[Dataset entries]
BEGIN
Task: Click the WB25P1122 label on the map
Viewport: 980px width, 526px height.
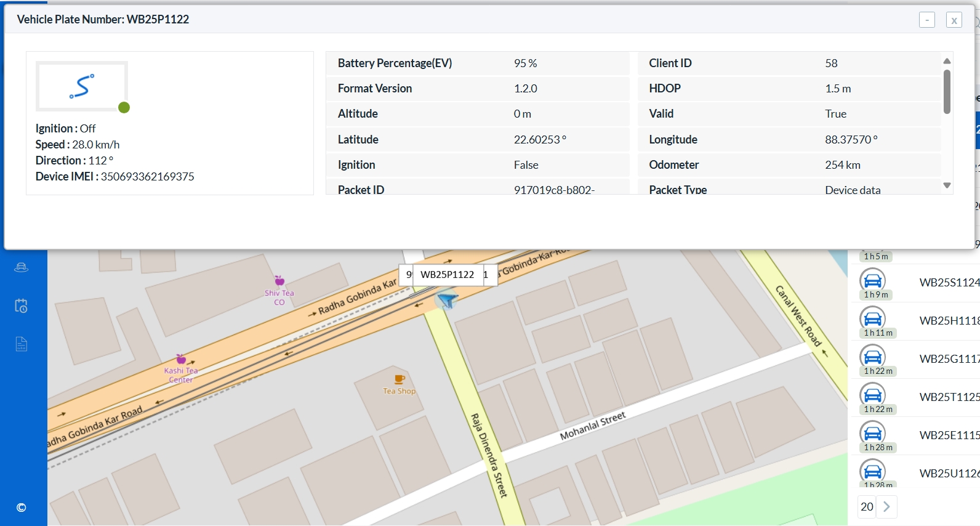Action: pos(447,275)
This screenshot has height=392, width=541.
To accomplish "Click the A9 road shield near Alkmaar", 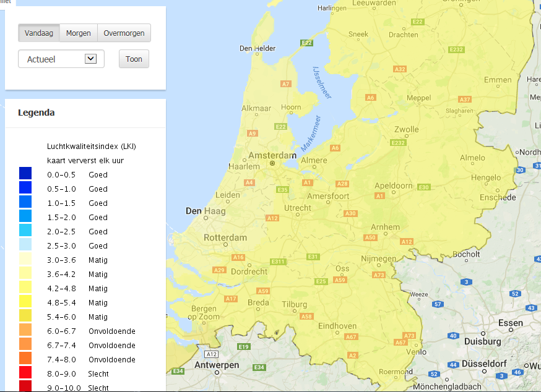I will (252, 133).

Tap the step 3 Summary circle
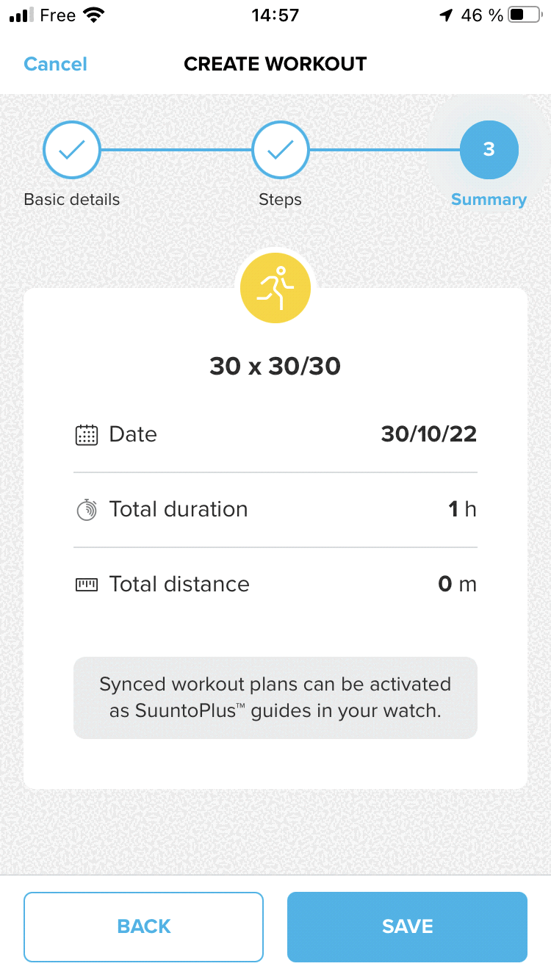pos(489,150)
END
BEGIN
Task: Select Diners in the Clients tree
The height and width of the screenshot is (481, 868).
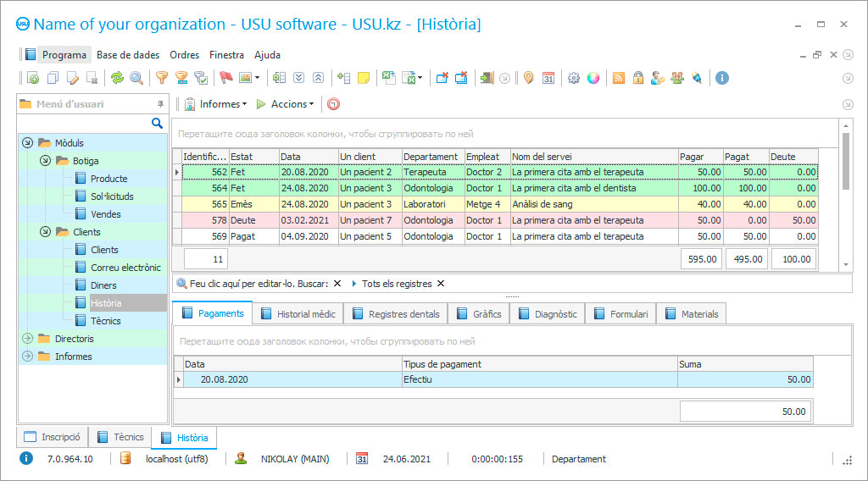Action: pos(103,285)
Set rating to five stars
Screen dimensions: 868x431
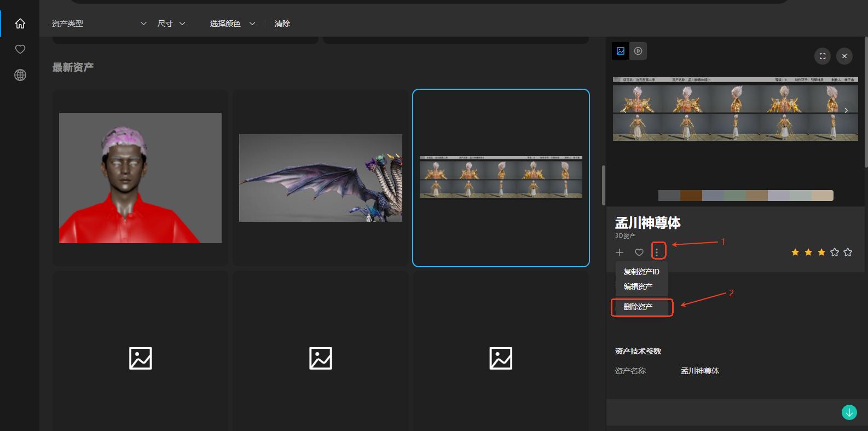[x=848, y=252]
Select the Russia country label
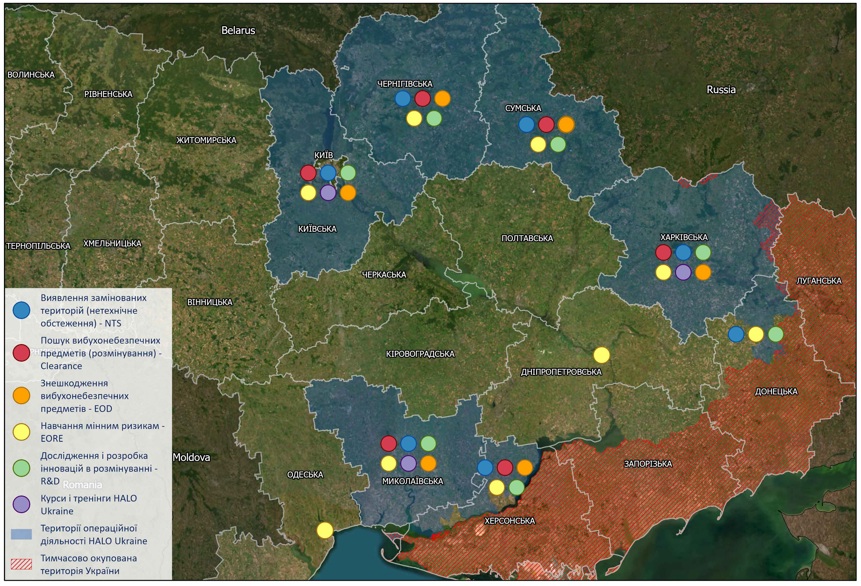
END
Activity:
Quote word for word only the lines above from the one containing "Set rating to five stars" through the one containing "Select the Russia country label". Pictures stay out of your copy.

Solution to this task:
Set rating to five stars
Screen dimensions: 868x431
[x=848, y=252]
Select the Russia country label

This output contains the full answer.